What authors, or books have influenced you?
Not surprisingly, I love reading thrillers. However, I have a degree in literature, and also like reading the classics, especially Russian, German and French classics by authors like Dostoevsky, Tolstoy and Pushkin, Goethe, Schiller, Thomas Mann and Günter Grass. French writers like Dumas, Flaubert and Balzac are favourites. Without doubt, they have all had a profound influence on my writing. As for who inspires me, well, somehow all of them do. I draw on literature generally for inspiration, and try to hone my craft by studying the work of many authors.
What are you working on now?
My next book: The Stolen Recipes of Suleiman the Magnificent which will be book 5 in the Jack Rogan Mysteries series. The book is set in Florence, Venice and Istanbul. I have visited all of these places again last year and have completed most of the research for the book. I travel for approximately two months every year and visit all of the places mention in the book I am working on at the time. I hope to release the book at the end of next year.
What is your best method or website when it comes to promoting your books?
Promoting my books is both time consuming and complex. I am a strong believer in social media and actively use Facebook and Twitter. I am also a diligent blogger and carefully build relationships with my readers through social media and my website. I also give talks in libraries, address book clubs and participate in writers festivals. All of this not only promotes my books, but helps build my author profile, credibility and reputation.
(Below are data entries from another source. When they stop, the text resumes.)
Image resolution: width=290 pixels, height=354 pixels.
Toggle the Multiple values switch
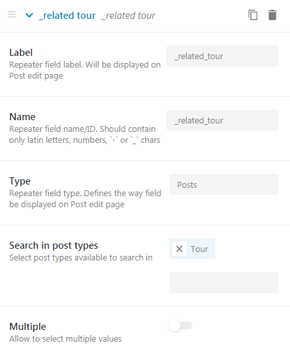(x=180, y=325)
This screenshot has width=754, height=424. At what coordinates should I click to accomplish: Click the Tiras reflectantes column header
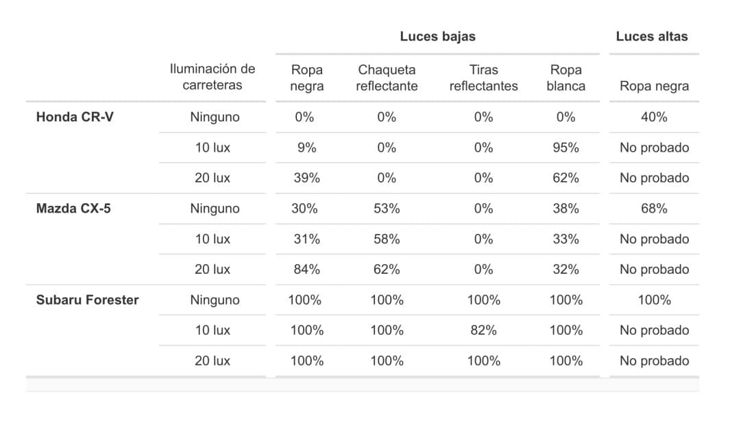484,78
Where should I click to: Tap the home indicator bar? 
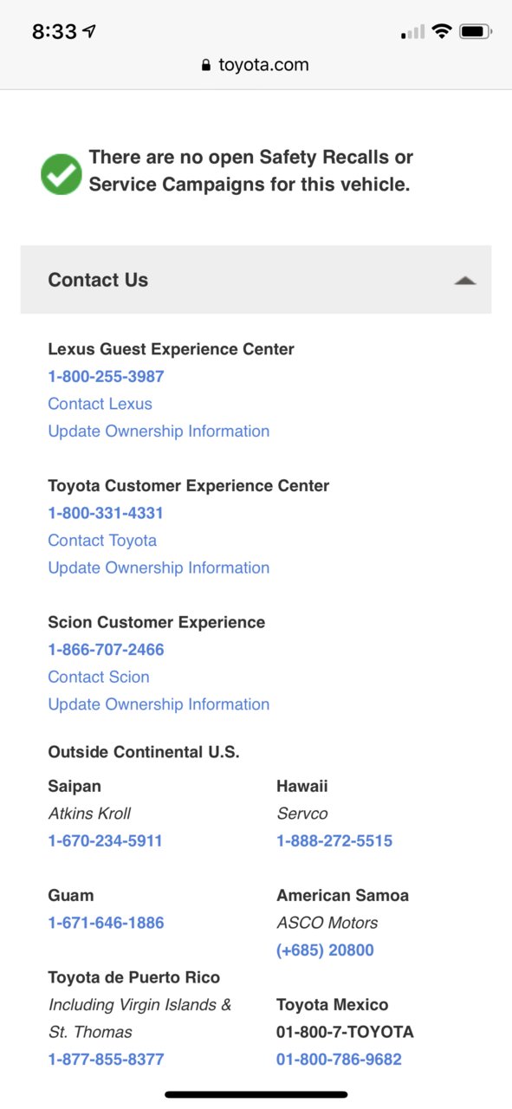[x=256, y=1094]
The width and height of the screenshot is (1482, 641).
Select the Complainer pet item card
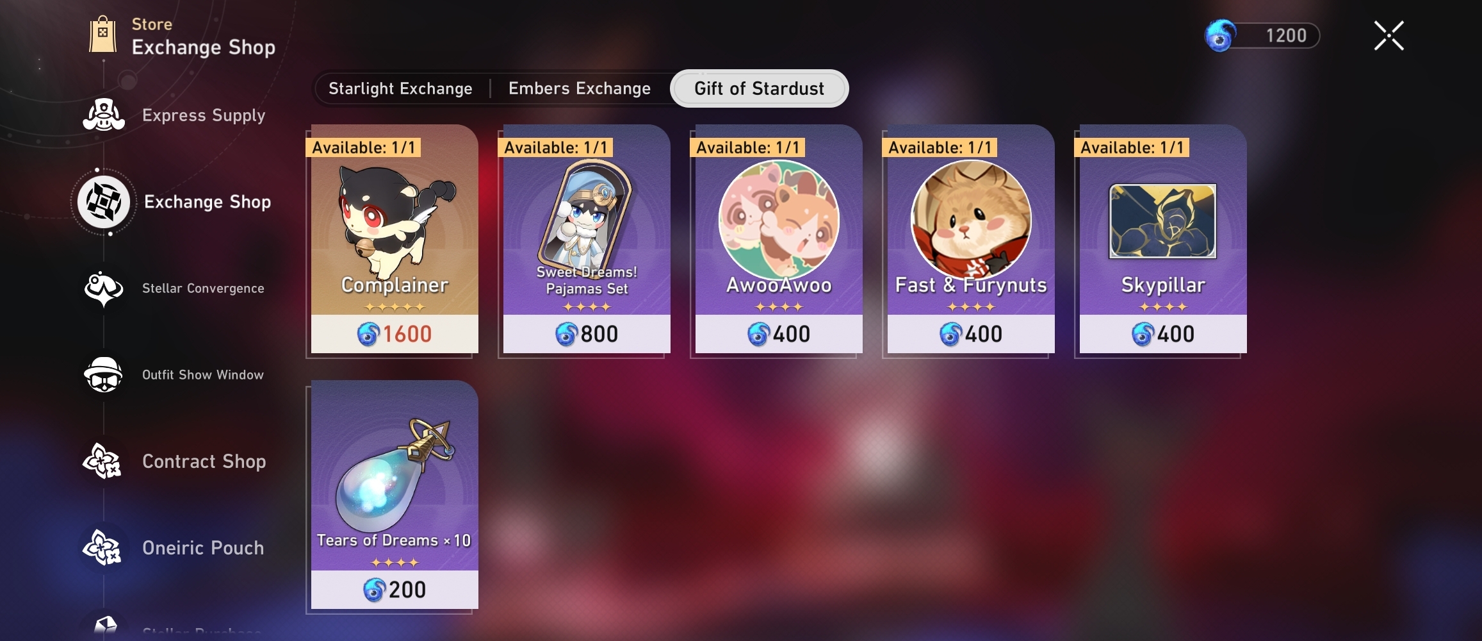click(395, 239)
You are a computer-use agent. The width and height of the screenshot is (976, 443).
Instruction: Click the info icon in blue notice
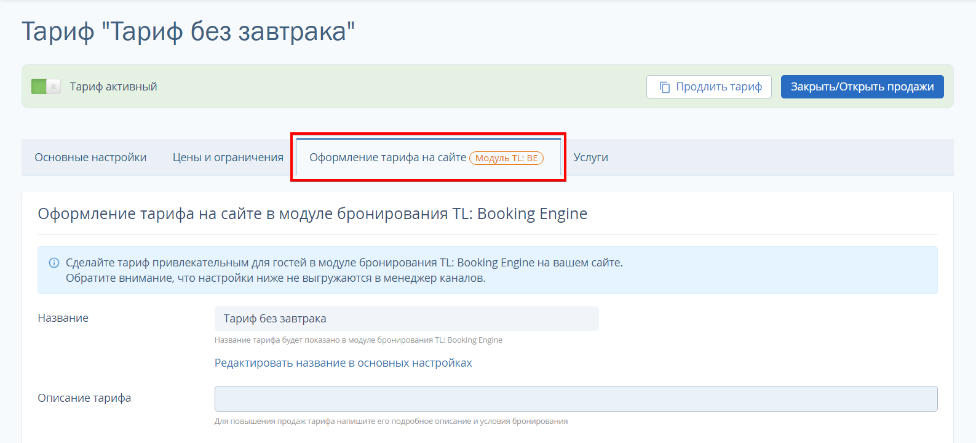[54, 263]
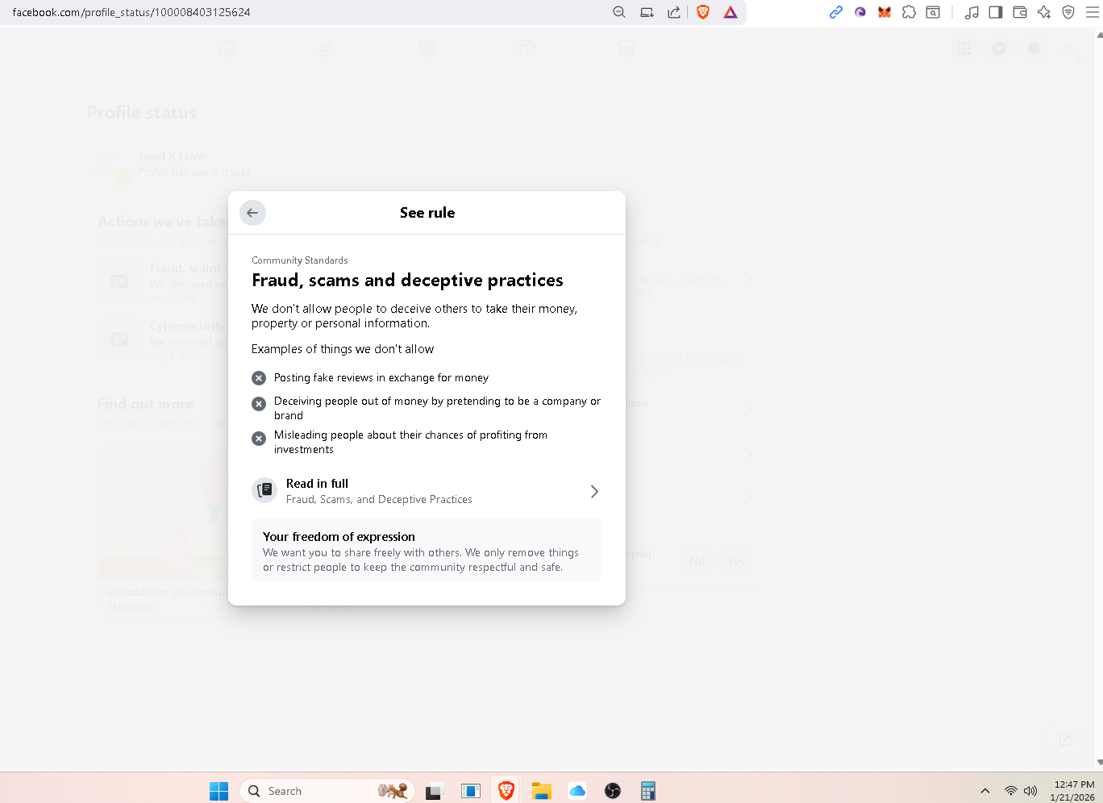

I am a self-published author with my own publishing entity – Bear & King Publishing – which I own and operate to publish my books. To assist other authors, I have written a personal guide to self-publishing entitled: Going It Alone: Why writing your book is not enough. The book is available on Amazon and all other major platforms. More information about the book can be found on my website.
Do you have any advice for new authors?
Yes, I have. The best way to answer this question meaningfully would be to refer interested authors to my personal guide to self-publishing mentioned above. It contains all the advice I can offer based on several years of experience.
What is the best advice you have ever heard?
Never give up!
What are you reading now?
Ghost Empire by Richard Fidler which is “ A brilliant reconstruction of the saga of power, glory, invasion and decay that is the one-thousand year story of Constantinople.”
What’s next for you as a writer?
Keep doing what I love most: writing!
What is your favorite book of all time?
Not surprisingly, I love reading thrillers. However, I have a degree in literature, and also like reading the classics, especially Russian, German and French classics by authors like Dostoevsky, Tolstoy and Pushkin, Goethe, Schiller, Thomas Mann and Günter Grass. French writers like Dumas, Flaubert and Balzac are favourites.
As for who inspires me in my writings, well, somehow all of them do. I draw on literature generally for inspiration and try to hone my craft by studying the work of many authors.